> INSTRUCTIONS TO FOLLOW
Each line in the listing below that contains "dimensions" should be returned.
+++ TASK MATERIAL
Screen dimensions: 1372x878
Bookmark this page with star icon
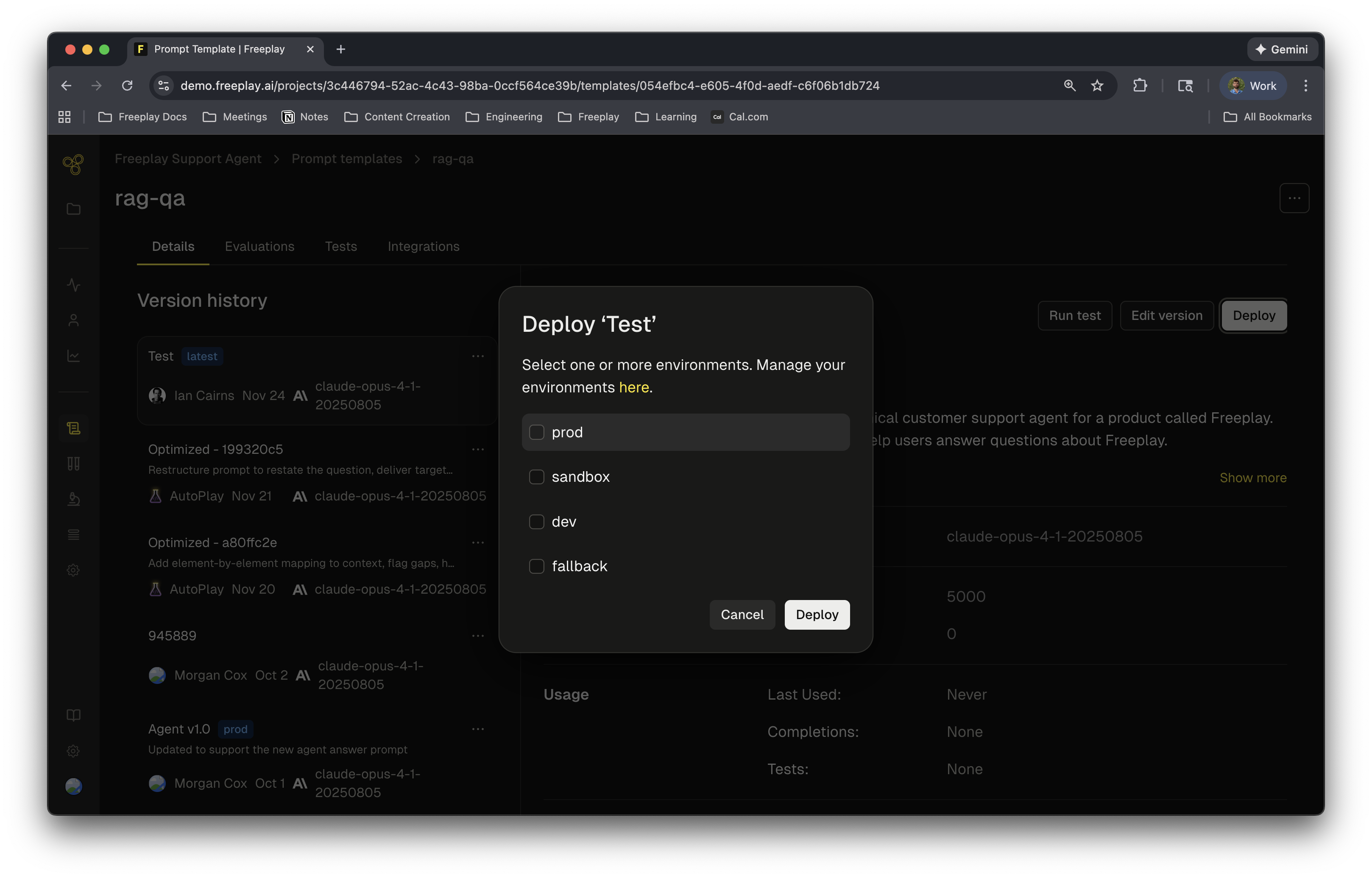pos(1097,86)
++++++
+++ TASK MATERIAL
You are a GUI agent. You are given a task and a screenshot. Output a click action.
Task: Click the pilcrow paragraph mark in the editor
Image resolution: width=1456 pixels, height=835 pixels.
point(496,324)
++++++
+++ TASK MATERIAL
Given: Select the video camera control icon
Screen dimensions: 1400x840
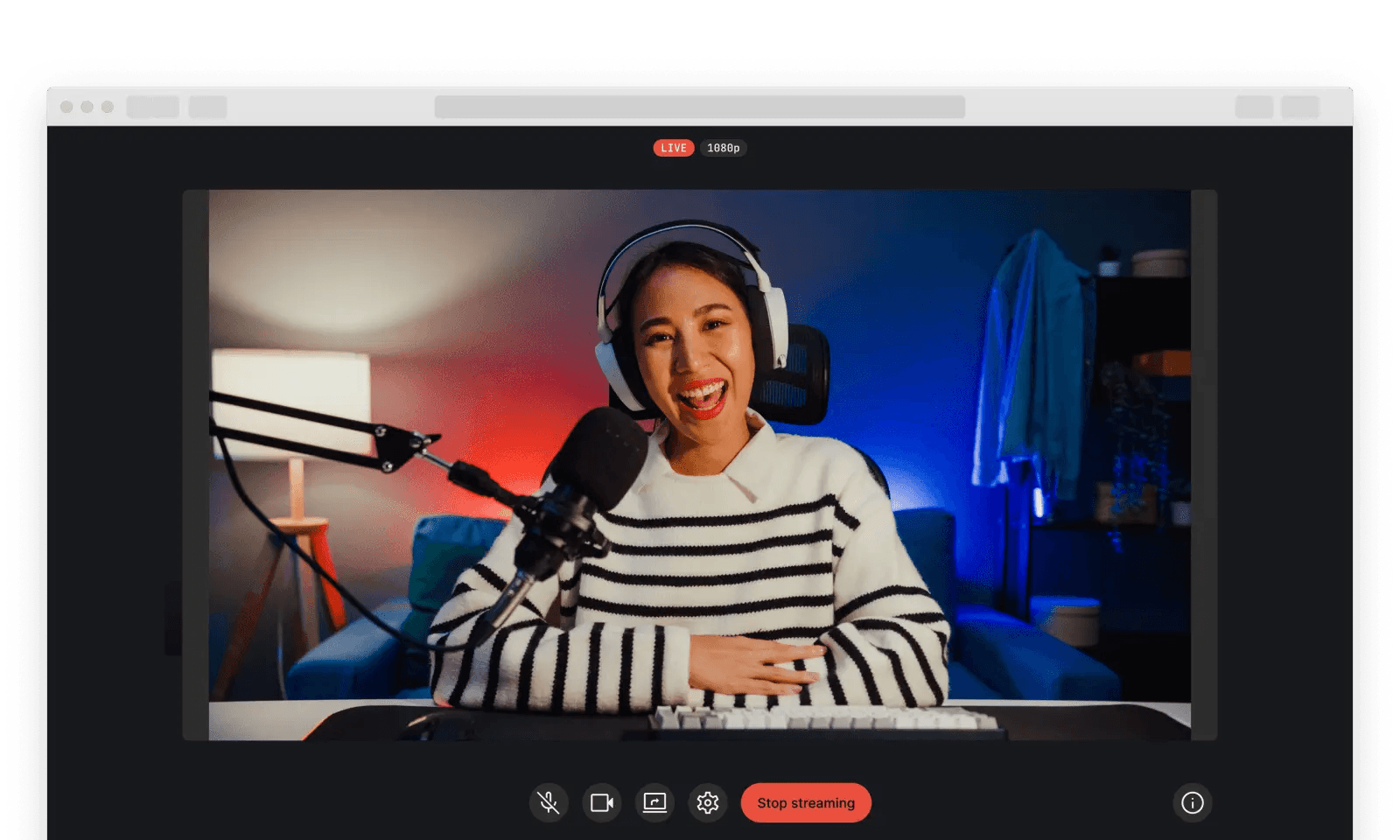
++++++
> RESULT
Screen dimensions: 1372x878
Screen dimensions: 1400x840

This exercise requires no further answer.